I can’t put my finger on exactly why, but it probably has something to do with the lovely, simple words and melody. “Silent Night” is sung slowly, with feeling, best done in a dim sanctuary with a lighted candle in hand. There is something about the song that invokes the bittersweetness of the season – of joy and sorrow, things present and things past, of people cherished and people mourned.
I remember the first time I ever cried over “Silent Night.” I was a teenager, a member of the church youth group in my small southern hometown. On the Sunday night before Christmas, it was tradition for us to go caroling about the community. Some of us could sing and some couldn’t, but we all made a joyful noise, and when we finished our rounds and went back to the church for brownies and hot chocolate, we were richly warmed with the spirit of the season.
This one Christmas I remember so vividly, my grandmother, my beloved Mama Cooper, was on our caroling list. She had been down with a cold and unable to attend services that weekend, so we showed up on her doorstep Sunday night. She bundled herself in scarf and overcoat and stood in her open doorway while we sang a carol. And then she requested “Silent Night.”
As we began to sing, I looked into Mama Cooper’s aging face and confronted, for the very first time, her mortality. She was a powerfully sweet influence on my young life – mentor, cheerleader, protector, confidant, friend – all those things only a grandmother can be. I suppose I had assumed she would always be there. But in that instant I realized she wouldn’t, and I was devastated. So I stood there on the back row with tears rolling down my cheeks, my voice caught in my throat, and – purely and simply – grieved.
Mama Cooper lived for another thirty years or so, and I had the continued blessing of her companionship right up to the end. I know I appreciated her even more after that December Sunday night when I was a mere, half-formed lad. At her funeral, when her other grandsons and I bore her to her gravesite, I silently sang “Silent Night.” And I cried, not so much because she was gone, but because of what she had left in my heart.
I think it’s perfectly okay for a guy to cry. Some think not and make a superhuman effort not to. But I believe allowing yourself to cry is an act of courage: admitting that you have the capacity to be deeply affected by something or someone, to be vulnerable to the whole range of human emotions.

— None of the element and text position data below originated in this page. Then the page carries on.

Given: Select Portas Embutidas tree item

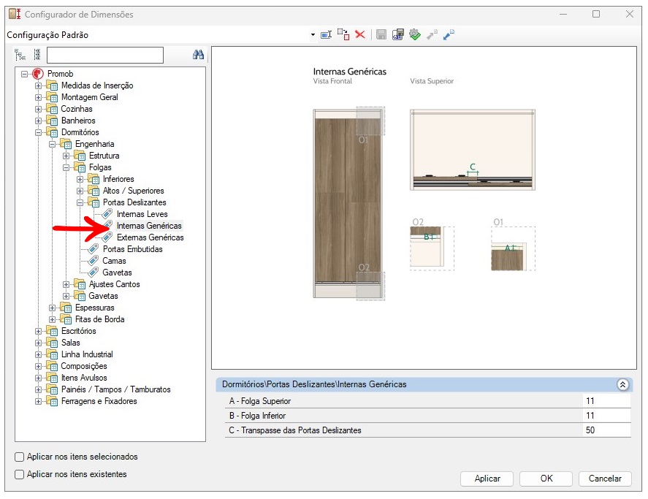Looking at the screenshot, I should point(132,249).
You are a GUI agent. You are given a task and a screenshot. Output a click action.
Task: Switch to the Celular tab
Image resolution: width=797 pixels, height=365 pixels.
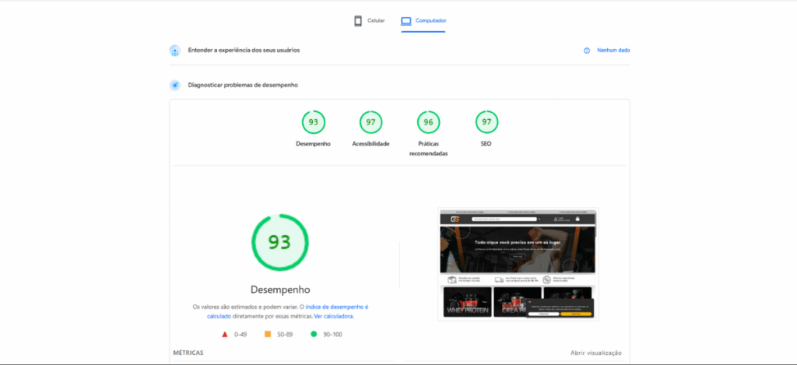pyautogui.click(x=369, y=21)

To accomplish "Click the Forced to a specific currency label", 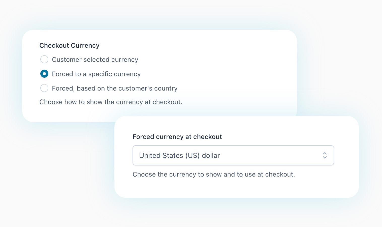I will pos(96,74).
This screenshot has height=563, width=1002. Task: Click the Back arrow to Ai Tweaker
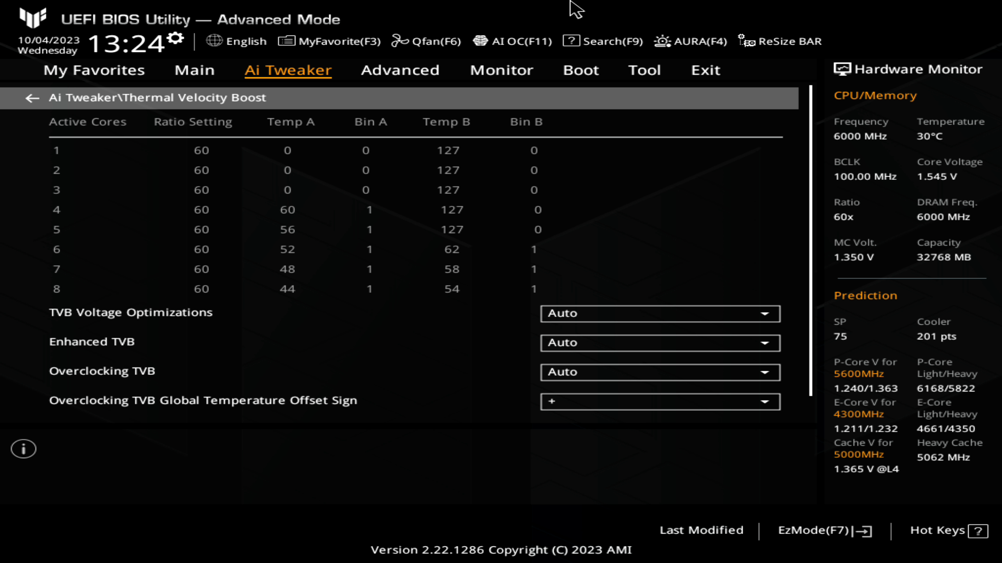coord(32,97)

Tears are worth shedding for all sorts of reasons, many of them perfectly happy ones. During these holidays, we cry because of the people we miss and we shed tears of joy for those we cling to. We cry over precious memories and over the gift of days to come when can say the things we need to say, do the things we need to do, for those who are still with us.
I try to take a moment during the week before each Christmas, right by myself, to light a candle in a darkened room and sing “Silent Night.” I launch out bravely, but there’s no way I’ll get all the way through. No matter. It’s a special thing to take into the new year.